WHAT THE EXERCISE ASKS> Reproduce each line of the entries that carries "size".

SOURCE INFORMATION>
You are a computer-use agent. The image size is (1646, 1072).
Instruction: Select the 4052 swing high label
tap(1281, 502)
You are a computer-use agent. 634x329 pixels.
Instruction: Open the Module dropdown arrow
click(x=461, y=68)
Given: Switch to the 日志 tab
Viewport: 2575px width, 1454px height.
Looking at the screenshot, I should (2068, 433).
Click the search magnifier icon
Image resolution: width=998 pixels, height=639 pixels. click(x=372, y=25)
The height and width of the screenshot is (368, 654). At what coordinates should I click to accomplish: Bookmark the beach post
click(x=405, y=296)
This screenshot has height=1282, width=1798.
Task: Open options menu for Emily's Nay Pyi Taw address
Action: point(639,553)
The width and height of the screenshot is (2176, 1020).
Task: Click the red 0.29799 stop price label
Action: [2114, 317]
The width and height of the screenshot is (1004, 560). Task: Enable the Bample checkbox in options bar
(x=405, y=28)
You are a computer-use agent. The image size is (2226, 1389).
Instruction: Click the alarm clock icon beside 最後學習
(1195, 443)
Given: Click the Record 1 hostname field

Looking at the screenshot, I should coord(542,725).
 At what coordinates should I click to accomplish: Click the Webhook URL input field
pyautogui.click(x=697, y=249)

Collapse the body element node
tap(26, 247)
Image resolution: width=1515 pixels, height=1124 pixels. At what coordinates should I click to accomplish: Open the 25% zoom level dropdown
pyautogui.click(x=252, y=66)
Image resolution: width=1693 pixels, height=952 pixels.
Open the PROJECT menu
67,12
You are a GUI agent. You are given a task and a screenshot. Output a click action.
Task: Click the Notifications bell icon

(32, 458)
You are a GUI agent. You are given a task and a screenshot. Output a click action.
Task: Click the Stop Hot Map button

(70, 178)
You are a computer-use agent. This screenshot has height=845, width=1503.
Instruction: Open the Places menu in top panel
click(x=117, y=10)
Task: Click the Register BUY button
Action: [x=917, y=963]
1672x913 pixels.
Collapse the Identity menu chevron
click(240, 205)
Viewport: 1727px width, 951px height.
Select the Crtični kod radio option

EXPECTED ANSWER>
You are a computer-use agent. The image size is (1646, 1072).
You are a computer-use agent. The image size is (2226, 1389).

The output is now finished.